On Wed, Jul 30, 2014 at 7:00 PM, desmodemone <desmodem...@gmail.com> wrote:
> I think it's very useful an incremental/differential backup
method, by the way
> the method has two drawbacks:
> 1) In a database normally, even if the percent of modify rows is small
compared to total rows, the probability to change only some files /tables
is small, because the rows are normally not ordered inside a tables and the
update are "random". If some tables are static, probably they are lookup
tables or something like a registry, and normally these tables are small .
> 2) every time a file changed require every time to read all file.

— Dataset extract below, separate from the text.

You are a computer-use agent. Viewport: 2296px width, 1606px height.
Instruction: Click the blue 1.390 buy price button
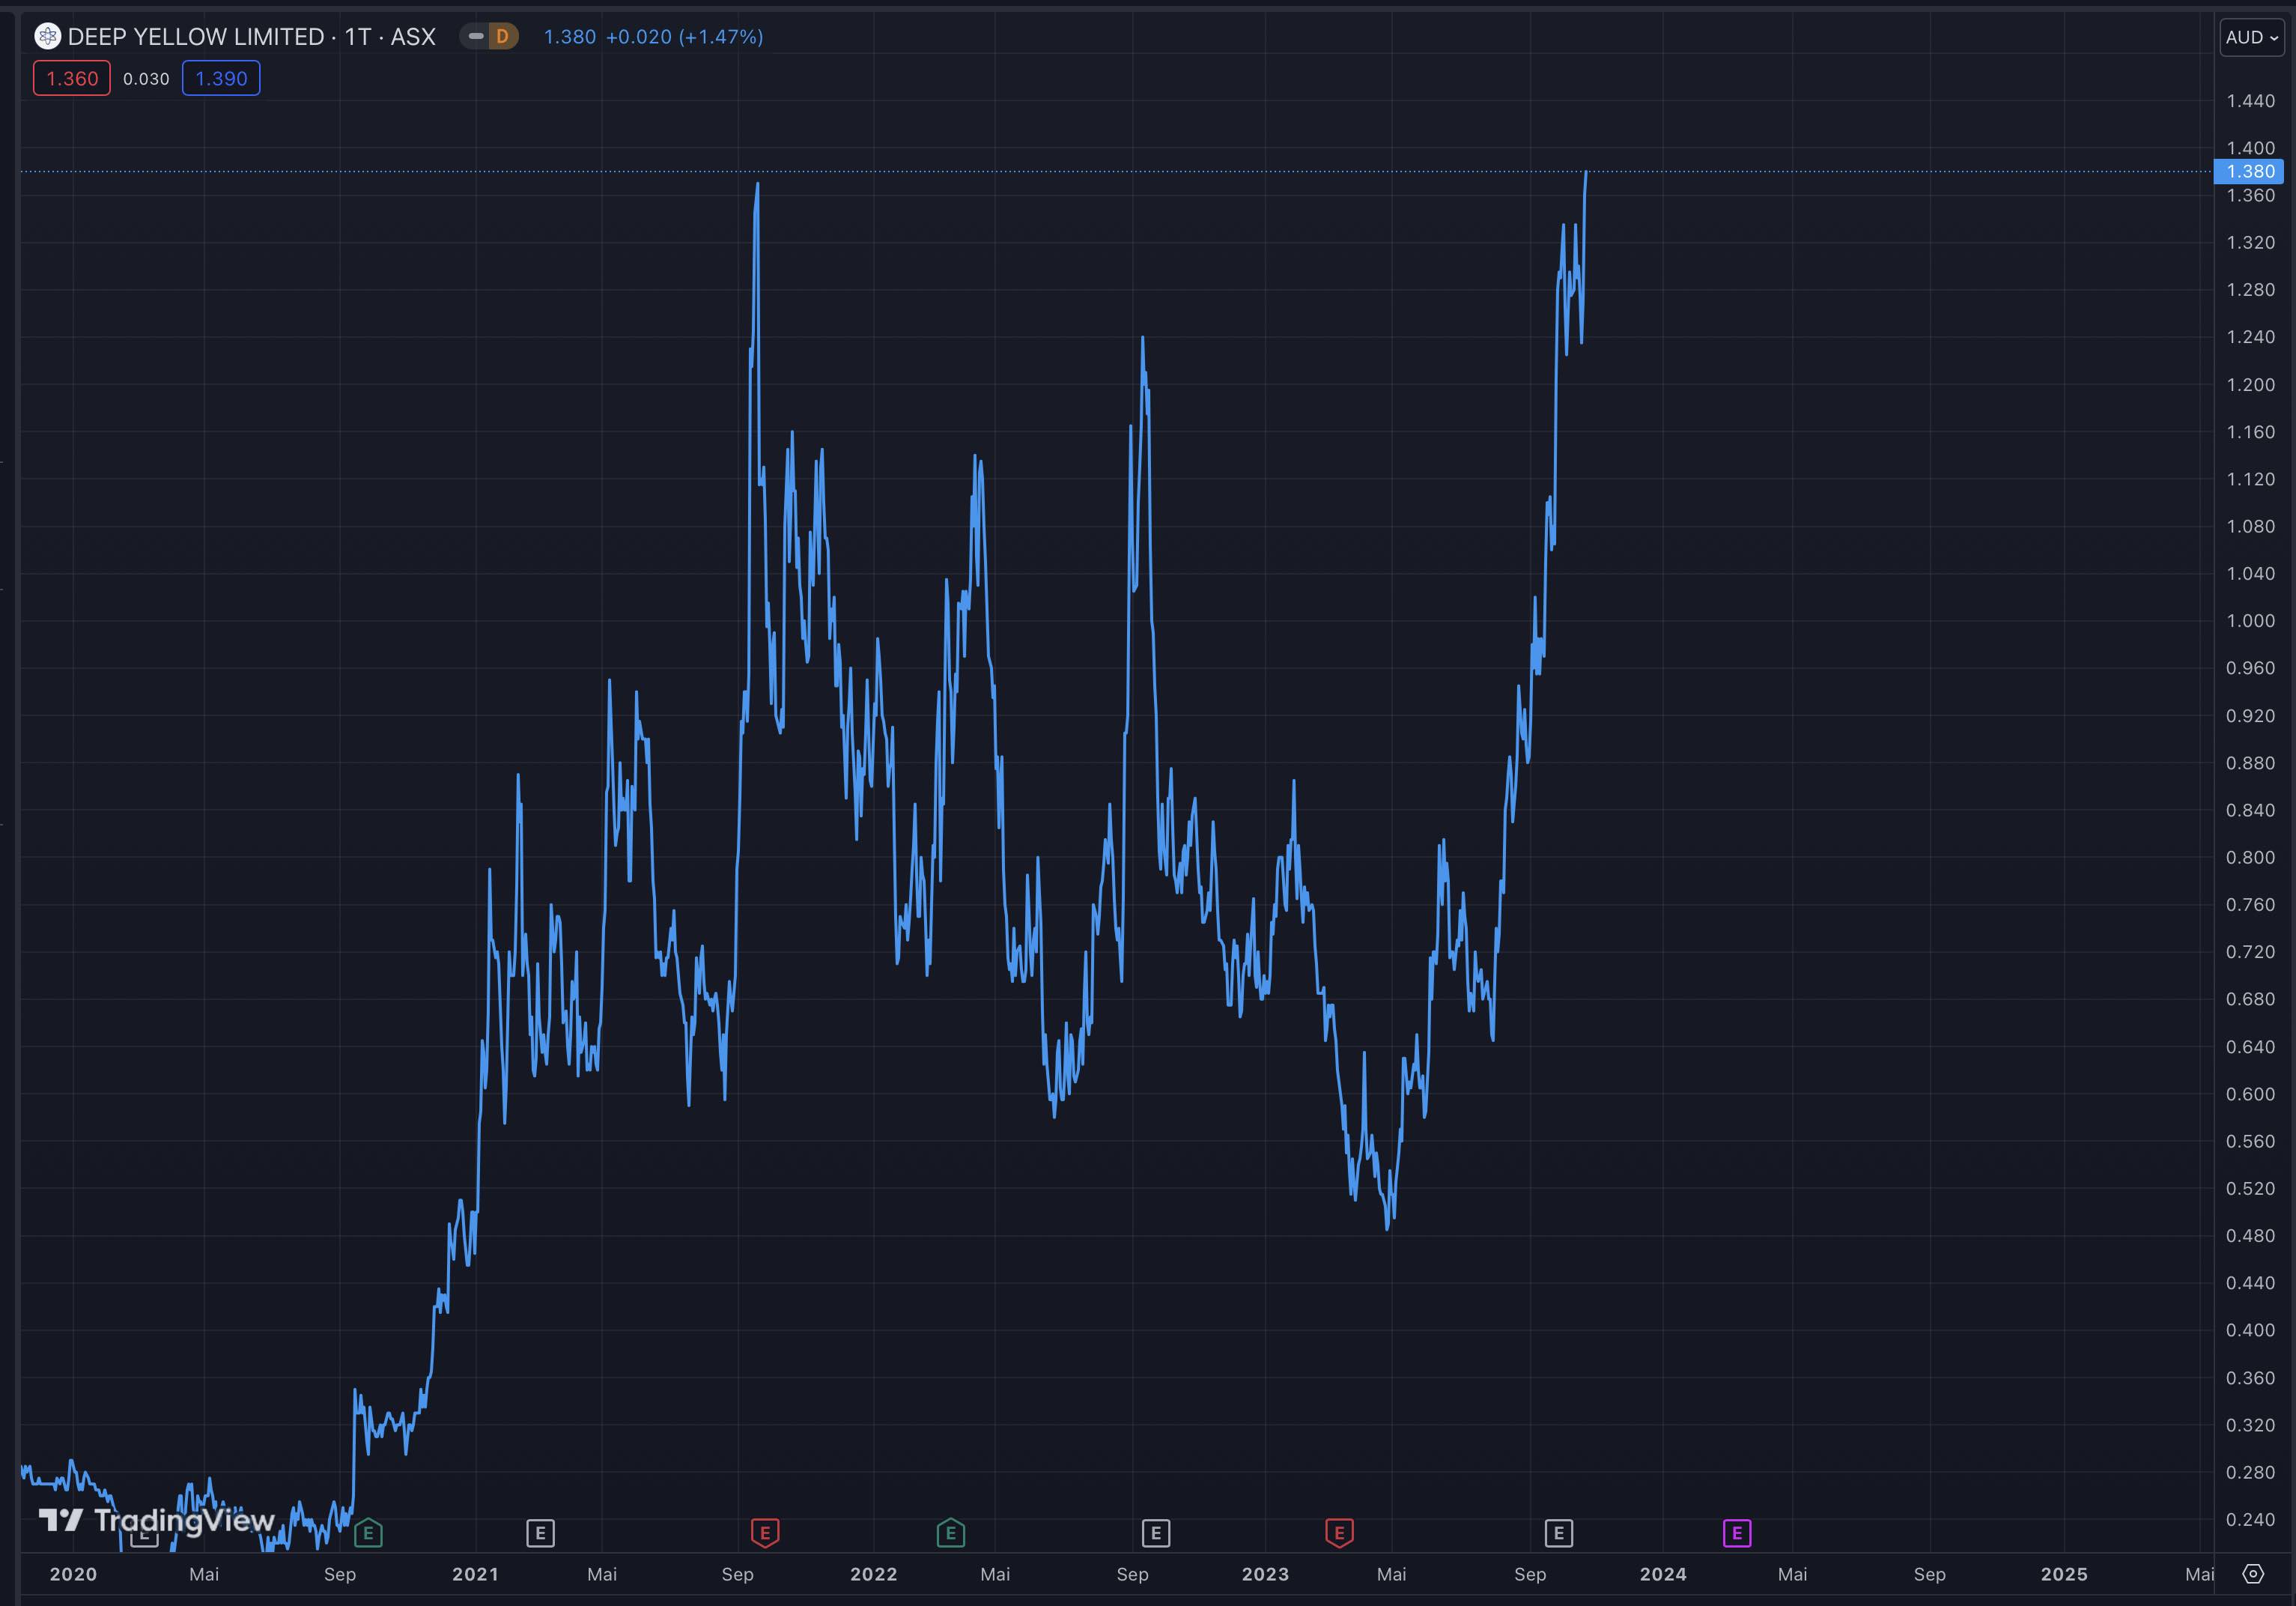[221, 78]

So if
the point A is true, probably you are reading a large part of the databases
and then send that part , instead of sending a small part.
> In my opinion to solve these problems we need a different implementation
of incremental backup.
> I will try to show my idea about it.
> I think we need a bitmap map in memory to track the changed "chunks" of
the file/s/table [ for "chunk" I mean an X number of tracked pages , to
divide the every tracked files in "chunks" ], so we could send only the
changed blocks from last incremental backup ( that could be a full for
incremental backup ).The map could have one submaps for every tracked
files, so it's more simple.
> So ,if we track with one bit a chunk of 8 page blocks ( 64KB) [ a chunk
of 8 block is only an example] , If we use one map of 1Mbit ( 1Mbit are
125KB of memory ) we could track a table with a total size of 64Gb,
probably we could use a compression algorithm because the map is done by
1 and 0 . This is a very simple idea, but it shows that the map does not
need too much memory if we track groups of blocks i.e. "chunk", obviously
the problem is more complex, and probably there are better and more robust
> Probably we need more space for the header of map to track the
informations about file and the last backup and so on.
> I think the map must be updated by the bgwriter , i.e. when it flushes
the dirty buffers,
Not only bgwriter, but checkpointer and backends as well, as
those also flush buffers. Also there are some writes which are
done outside shared buffers, you need to track those separately.
Another point is that to track the changes due to hint bit modification,
you need to enable checksums or wal_log_hints which will either
lead to more cpu or I/O.
> fortunately we don't need this map for consistence of database, so we
could create and manage it in memory to limit the impact on performance.
> The drawback is that If the db crashes or someone closes it , the next
incremental backup will be full , we could think to flush the map to disk
if the PostgreSQL will receive a signal of closing process or something
> In this way we obtain :
> 1) we read only small part of a database ( the probability of a changed
chunk are less the the changed of the whole file )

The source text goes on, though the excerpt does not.